Montréal
16:39 10 juin 2020 | mise à jour le: 10 juin 2020 à 16:50 temps de lecture: 4 minutes

Voies cyclables et piétonnes: Plante promet de s’adapter encore «si nécessaire»

Voies cyclables et piétonnes: Plante promet de s’adapter encore «si nécessaire»
Photo: Josie Desmarais/MétroLa mairesse de Montréal, Valérie Plante.

La mairesse de Montréal, Valérie Plante, ne bronche pas. Malgré les critiques faites à l’endroit de son plan de réaménagement estival, elle assure que les nouvelles voies cyclables et piétonnes sont là pour rester. La Ville, qui promet de s’adapter au besoin, s’entourera de ressources externes pour évaluer l’ensemble des problématiques.

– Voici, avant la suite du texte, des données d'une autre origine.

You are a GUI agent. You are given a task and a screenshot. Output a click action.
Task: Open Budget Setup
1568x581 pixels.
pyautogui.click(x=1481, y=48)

«Ce sont des projets temporaires dans un contexte exceptionnel, a réitéré mercredi la chef de Projet Montréal. Trouver des mesures pour composer avec la COVID-19, c’était nécessaire maintenant. Cela dit, on veut pouvoir améliorer certains éléments si c’est nécessaire.»

L’accessibilité universelle sous la loupe

Pour ce faire, la Ville demandera sous peu les services d’un organisme spécialisé en accessibilité universelle pour «évaluer l’ensemble des parcours» et apporter des ajustements au besoin. Impossible, pour le moment, de déterminer qui relèvera ce défi, ni quand précisément.

«L’idée est de trouver des solutions rapides quand il y a des enjeux qui sont présents. On sera vraiment en action-réaction.» -Valérie Plante, mairesse de Montréal

Dans un «avis de préoccupation» transmis en mai dernier, l’ombudsman de Montréal, Me Johanne Savard, avait soulevé des inquiétudes sur l’accessibilité des corridors sanitaires piétonniers pour les personnes âgées et handicapées. Elle disait aussi s’inquiéter de l’absence de consultations des citoyens et des commerçants. «Même si c’est urgent, il y a des choses auxquelles il faut penser. C’est important de le faire pour éviter qu’on ait plein de plaintes de citoyens», avait-elle indiqué.

Le leader adjoint de l’opposition officielle, Francesco Miele, avait lui réitéré la nécessité pour la Ville de consulter, avant d’aménager les voies cyclables et piétonnes. «Il faut arrêter de prendre l’avis des gens pour acquis et il faut les consulter. S’ils croient à leur plan, qu’ils demandent l’avis de la population», a-t-il dit.

Plus de compteurs, plus de terrasses

Montréal installera sous peu des compteurs-vélos supplémentaires sur les nouvelles pistes temporaires, afin «d’en évaluer l’achalandage», a aussi révélé Mme Plante. «Ce sera plus pour du long-terme, comme les voies cyclables sont là pour l’été. Il faudra aussi donner le temps aux gens de découvrir et d’utiliser les nouveaux aménagements», précise-t-elle.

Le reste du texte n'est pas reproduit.